Compared with bare metal stents, target lesion revascularisation rates are strongly decreased by use of sirolimus and paclitaxel drug eluting stents in people with and without diabetes. Numbers needed to treat to reduce one event over four years are 6 in people with diabetes and 8 in people without diabetes. Active angiographic follow-up increases the absolute rates of target lesion revascularisation.16 17 For example, the rate of target lesion revascularisation at one year in patients who had undergone implantation of a bare metal stent in the TAXUS IV trial was 18.9% in those allocated to active follow-up and 14.3% in those allocated to regular clinical follow-up without mandatory angiography. The number needed to treat to avoid one revascularisation would therefore be somewhat lower in clinical routine. Assuming revascularisation rates of 12% in people with diabetes and 9% in people without diabetes, as found in the Cardiac Care Network of Ontario at two years,18 numbers needed to treat were estimated as 13 for people with diabetes and 18 for people without diabetes.
Our study comprises a large body of evidence from randomised controlled trials in people with and without diabetes treated with one of two drug eluting stents or bare metal stents. Investigators and manufacturers provided additional data according to uniform outcome definitions, including a standardised definition for stent thrombosis according to the Academic Research Consortium consensus.13 This increases comparability between trials and limits bias, such as the censoring of events after intervening revascularisation.

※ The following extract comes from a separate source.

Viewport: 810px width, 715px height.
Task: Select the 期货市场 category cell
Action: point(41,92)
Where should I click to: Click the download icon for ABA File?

Our previous network meta-analysis1 was recently criticised for integrating evidence from direct and indirect comparisons, for not comparing like with like, and for using random effects models that give undue weight to small studies.19 Our model was based on relative treatment effects (log hazards ratio), and variations in characteristics of patients or lesions between trials are fully accounted for in the analysis by maintaining randomised comparisons within each trial.1 Network meta-analysis makes similar assumptions to standard meta-analysis of direct comparisons within trials, but requires that these assumptions hold over the entire set of trials in the network.10 The smaller the heterogeneity between trials and the smaller the inconsistency of the data, the more likely relative treatment effects originate from the same distribution and less likely small trials get undue weight in the analysis. Therefore a careful exploration of heterogeneity between trials and inconsistency of the data is mandatory. Inspecting the entire network allowed us to gain insights into potential sources of variation, which could not have been achieved by an isolated look at just one set of trials comparing only two stent types. This led us to suggest a plausible explanation for the previously reported increase in the risk of death associated with sirolimus eluting stents compared with bare metal stents in people with diabetes5—that is, a restricted duration of dual antiplatelet therapy particularly in early trials.

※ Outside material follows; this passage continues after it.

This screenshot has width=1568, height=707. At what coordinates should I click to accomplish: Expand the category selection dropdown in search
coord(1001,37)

Our exploration of inconsistency is observational in nature and has the same limitations as other observational studies.20 Most importantly, earlier trials had specified shorter durations of dual antiplatelet therapy than later trials. The duration of therapy was therefore bound to be negatively correlated with the duration of follow-up, and confounding could exist between the duration of therapy and the length of follow-up. Other potential confounders include changes over time in patient selection and procedural characteristics, such as an under-sizing or under-expansion of stents in early trials, or methodological quality. We addressed this by repeating tests of interaction between treatment effect and components of methodological quality or length of follow-up after the exclusion of trials with a duration of dual antiplatelet therapy of less than six months and found no evidence for an interaction in any of these analyses (data available on request).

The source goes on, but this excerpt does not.